The U.N. World Food Programme (WFP) on Friday, January 16, warned that thousands of people in northeast Nigeria are facing the risk of catastrophic food shortages for the first time in nearly ten years, as cuts to humanitarian assistance deepen malnutrition across the region.
According to the report, Borno State alone, around 15,000 people are at risk, while more than 13 million children in the Northeast are projected to suffer malnutrition in 2026, the agency said.
Conflict, displacement, and economic pressure have driven food insecurity for years, but WFP said reductions in humanitarian aid were now pushing vulnerable communities beyond their ability to cope. “The reduced funding we saw in 2025 has deepened hunger and malnutrition across the region,” said Sarah Longford, WFP’s deputy regional director for West and Central Africa.
Across West and Central Africa, 55 million people are facing severe food shortages, with more than three-quarters of those affected located in Nigeria, Chad, Cameroon, and Niger, WFP said.
The U.N. agency did not cite specific financial figures, but international aid groups have raised alarms since the Trump administration reduced assistance as part of its “America First” policy last year, while Britain and other donors also cut aid budgets to redirect spending toward defense.
Funding shortfalls in 2025 forced WFP to scale back nutrition programmes in Nigeria, affecting more than 300,000 children, after the agency warned that nearly 35 million people could go hungry as its resources were exhausted in December.

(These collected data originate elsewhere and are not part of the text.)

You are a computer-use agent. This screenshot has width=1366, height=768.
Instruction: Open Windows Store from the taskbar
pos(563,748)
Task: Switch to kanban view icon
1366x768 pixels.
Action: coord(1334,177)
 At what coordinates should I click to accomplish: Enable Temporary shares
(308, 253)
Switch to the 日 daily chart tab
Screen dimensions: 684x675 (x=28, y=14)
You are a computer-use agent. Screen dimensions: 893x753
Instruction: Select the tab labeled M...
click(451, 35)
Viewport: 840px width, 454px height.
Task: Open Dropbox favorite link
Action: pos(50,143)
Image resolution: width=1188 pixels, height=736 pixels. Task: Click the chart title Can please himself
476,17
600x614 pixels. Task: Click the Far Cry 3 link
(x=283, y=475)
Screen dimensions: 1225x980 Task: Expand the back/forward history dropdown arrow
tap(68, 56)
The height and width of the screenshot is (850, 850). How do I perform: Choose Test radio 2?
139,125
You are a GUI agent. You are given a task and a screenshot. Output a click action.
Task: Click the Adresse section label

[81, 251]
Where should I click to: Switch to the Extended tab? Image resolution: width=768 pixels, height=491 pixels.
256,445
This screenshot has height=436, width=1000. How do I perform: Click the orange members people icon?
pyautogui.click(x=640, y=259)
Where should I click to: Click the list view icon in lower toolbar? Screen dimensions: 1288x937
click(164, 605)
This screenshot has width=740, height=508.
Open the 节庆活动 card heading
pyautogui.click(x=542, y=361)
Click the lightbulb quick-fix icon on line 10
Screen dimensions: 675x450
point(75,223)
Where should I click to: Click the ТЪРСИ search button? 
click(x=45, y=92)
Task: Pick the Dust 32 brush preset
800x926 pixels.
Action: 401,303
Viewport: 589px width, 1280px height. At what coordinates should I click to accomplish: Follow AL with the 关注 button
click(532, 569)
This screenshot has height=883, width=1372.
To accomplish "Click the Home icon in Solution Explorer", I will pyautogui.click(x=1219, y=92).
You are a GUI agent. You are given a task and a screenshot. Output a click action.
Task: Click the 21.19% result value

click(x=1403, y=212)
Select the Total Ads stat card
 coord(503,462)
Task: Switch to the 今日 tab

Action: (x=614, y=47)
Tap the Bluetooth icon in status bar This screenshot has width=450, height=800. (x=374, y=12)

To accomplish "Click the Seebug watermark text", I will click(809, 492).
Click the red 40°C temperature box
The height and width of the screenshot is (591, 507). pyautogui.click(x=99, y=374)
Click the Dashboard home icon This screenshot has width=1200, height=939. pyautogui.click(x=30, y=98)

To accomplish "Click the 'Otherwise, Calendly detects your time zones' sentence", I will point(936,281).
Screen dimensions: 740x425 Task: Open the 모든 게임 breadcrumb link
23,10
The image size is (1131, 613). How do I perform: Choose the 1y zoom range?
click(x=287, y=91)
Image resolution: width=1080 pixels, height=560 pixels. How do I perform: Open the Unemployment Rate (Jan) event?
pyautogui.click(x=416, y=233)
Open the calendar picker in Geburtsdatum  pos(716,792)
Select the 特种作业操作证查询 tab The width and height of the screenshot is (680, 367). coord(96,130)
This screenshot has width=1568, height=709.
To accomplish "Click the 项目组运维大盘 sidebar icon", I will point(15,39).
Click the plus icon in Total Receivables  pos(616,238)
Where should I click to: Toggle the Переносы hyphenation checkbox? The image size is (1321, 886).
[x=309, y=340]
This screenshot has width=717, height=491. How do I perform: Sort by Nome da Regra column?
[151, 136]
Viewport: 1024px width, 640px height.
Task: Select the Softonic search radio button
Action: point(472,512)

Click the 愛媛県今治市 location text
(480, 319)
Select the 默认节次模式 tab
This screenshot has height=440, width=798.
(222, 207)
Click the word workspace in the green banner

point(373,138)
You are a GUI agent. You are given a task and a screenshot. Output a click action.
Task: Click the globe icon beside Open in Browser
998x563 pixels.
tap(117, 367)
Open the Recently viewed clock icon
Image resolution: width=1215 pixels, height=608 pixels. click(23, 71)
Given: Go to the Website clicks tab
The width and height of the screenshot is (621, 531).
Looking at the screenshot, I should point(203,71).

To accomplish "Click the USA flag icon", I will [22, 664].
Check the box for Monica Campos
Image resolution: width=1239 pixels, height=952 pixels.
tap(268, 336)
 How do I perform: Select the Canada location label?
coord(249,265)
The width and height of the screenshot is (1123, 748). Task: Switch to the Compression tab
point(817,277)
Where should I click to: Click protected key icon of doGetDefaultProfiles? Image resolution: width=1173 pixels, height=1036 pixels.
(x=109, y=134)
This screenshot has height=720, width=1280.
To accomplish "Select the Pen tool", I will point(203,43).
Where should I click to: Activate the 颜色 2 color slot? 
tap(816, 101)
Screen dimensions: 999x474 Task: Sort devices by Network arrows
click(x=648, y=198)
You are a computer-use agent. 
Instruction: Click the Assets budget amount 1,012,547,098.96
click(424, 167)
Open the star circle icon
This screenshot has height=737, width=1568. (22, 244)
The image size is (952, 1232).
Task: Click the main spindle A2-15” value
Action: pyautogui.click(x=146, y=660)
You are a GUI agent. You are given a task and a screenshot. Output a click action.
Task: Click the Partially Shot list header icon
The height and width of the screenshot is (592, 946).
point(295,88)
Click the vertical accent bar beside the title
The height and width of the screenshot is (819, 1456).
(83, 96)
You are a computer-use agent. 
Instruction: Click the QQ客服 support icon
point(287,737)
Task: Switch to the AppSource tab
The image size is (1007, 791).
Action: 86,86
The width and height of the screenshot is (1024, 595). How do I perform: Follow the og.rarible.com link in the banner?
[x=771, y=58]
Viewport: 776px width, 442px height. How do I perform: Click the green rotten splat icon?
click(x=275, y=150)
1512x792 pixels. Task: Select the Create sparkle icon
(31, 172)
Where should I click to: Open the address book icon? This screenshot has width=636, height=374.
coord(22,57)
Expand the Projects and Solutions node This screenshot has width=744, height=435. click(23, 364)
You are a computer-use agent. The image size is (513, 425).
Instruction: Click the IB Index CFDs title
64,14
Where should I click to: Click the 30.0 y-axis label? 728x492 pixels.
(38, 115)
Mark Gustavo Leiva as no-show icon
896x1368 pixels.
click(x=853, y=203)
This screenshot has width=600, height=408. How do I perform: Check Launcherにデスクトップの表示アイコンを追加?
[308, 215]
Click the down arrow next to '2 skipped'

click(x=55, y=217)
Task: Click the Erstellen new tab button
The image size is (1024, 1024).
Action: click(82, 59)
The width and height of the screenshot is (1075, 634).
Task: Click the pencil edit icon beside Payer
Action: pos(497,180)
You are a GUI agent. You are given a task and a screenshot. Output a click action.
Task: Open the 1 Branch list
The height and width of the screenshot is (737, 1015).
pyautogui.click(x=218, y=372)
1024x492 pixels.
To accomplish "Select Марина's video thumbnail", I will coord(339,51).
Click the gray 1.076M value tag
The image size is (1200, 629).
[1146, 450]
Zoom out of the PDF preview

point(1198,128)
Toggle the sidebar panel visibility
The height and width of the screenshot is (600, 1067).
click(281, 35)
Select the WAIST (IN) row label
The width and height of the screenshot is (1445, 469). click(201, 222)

“In Nigeria, WFP will only be able to reach 72,000 people in February, a drastic reduction from the 1.3 million assisted during the 2025 lean season,” WFP said.
Insecurity in Mali has disrupted food supply routes and left 1.5 million people facing crisis levels of hunger, while more than half a million people in Cameroon risk being cut off from aid in the coming weeks, the statement added.
WFP said it needed more than $453 million over the next six months to maintain humanitarian assistance across the region.
It warned that without urgent resources and immediate action, the most vulnerable people in West and Central Africa are headed for yet another dire year. “To break the cycle of hunger for future generations, we need a paradigm shift in 2026. National governments and their partners must increase investment in preparedness, anticipatory action, and resilience-building to empower communities,” said Longford.
WFP reiterated that it urgently requires more than $453 million over the next six months to continue life-saving operations in the region.